Goal:
Please carry on the review of the Titans' 2007 draft below, picking up right after its last sentence.

Document text:
-- START --
Each April, Football Outsiders reviews the draft that was six years ago, and I follow suit over here with a look at what the Titans did. There's a more complicated backstory involved than that (the first draft of the first draft review I did, for 1999, was written between the 2001 and 2002 seasons), but that's the way things work these days.
In 2007, the Titans were coming off an 8-8 season where they weren't really that close to 8-8-type good. Vince Young had done some nice things as a rookie, but clearly still had a long way to go to become a good NFL quarterback. Even with LenDale White and Chris Brown, the Titans were still clearly looking for at least more, if not an answer, at running back. Wide receiver was nowhere near a strength. The offensive line seemed set, but a right guard for 2008 was still a possible need. Defensively, cornerback seemed like a big need with Pacman Jones suspended even after the signing of Nick Harper. I also thought defensive tackle and end were both needs.
-- END --
Data section:
-- START --
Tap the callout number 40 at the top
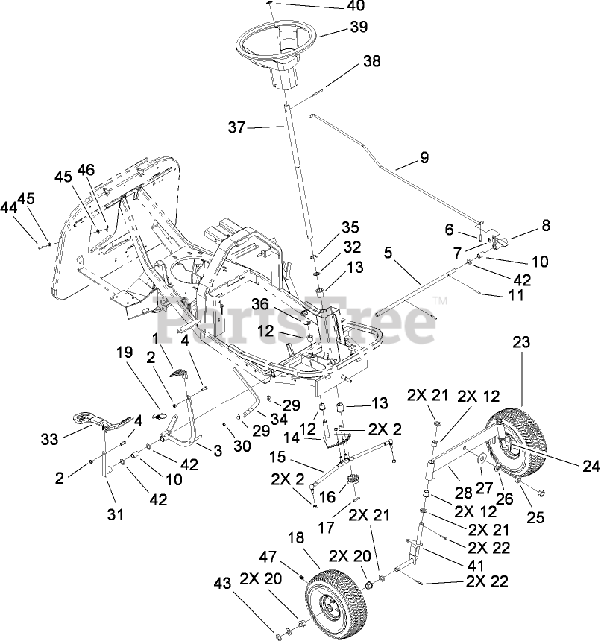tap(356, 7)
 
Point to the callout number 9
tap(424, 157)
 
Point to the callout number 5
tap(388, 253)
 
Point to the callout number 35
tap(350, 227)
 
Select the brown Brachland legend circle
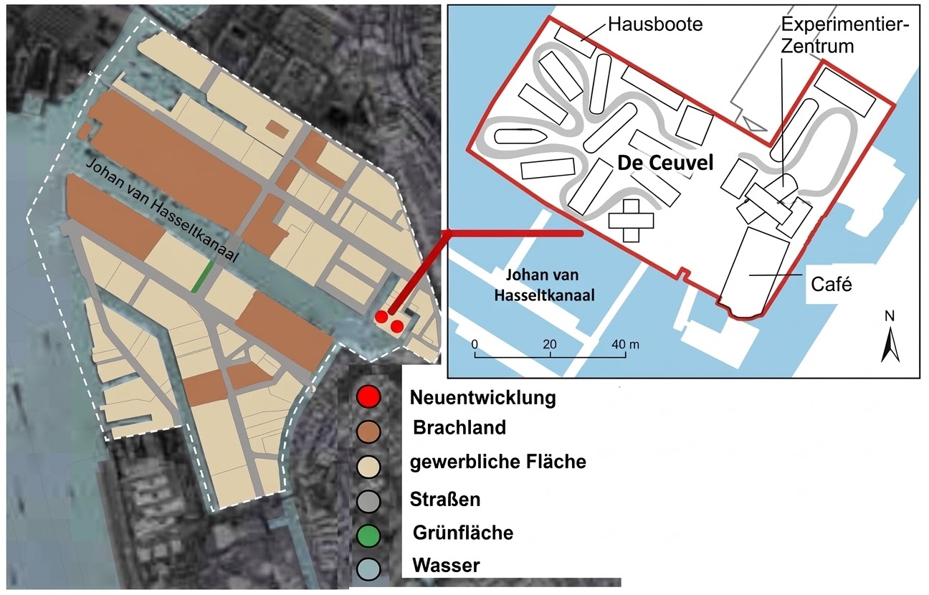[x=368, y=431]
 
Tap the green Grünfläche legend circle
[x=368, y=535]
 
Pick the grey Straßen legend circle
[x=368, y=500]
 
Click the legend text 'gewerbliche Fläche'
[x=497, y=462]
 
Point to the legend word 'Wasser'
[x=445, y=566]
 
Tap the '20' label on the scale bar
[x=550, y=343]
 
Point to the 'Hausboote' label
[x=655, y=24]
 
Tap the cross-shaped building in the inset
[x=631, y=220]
-- END --
-- START --
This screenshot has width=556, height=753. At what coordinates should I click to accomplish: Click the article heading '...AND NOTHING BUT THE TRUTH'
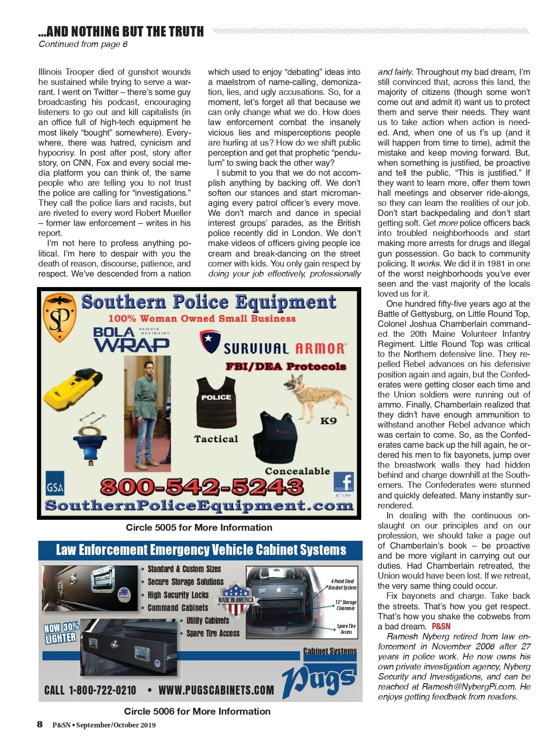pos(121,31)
-- END --
Answer to this exercise:
The Titans went into the 2007 draft with plenty of picks. They had all their original selections, beginning with #19 overall, plus an extra fourth round pick (#128) from the Ravens for Steve McNair, and two extra sixth round picks, #204 from the Chargers for Billy Volek and #206 from the Colts for their seventh-round pick in 2006. Unlike the previous couple seasons, though, they did not make any draft-day moves.
After the jump, the picks and my analysis.
#1-19 S Michael Griffin, Texas
Previous Pick: CB Leon Hall, Michigan (Bengals)
Next Pick: CB Aaron Ross, Texas (Giants)
Previous S: #1-6, Laron Landry, LSU (Redskins)
Next S: #1-21, Reggie Nelson, Florida (Jaguars)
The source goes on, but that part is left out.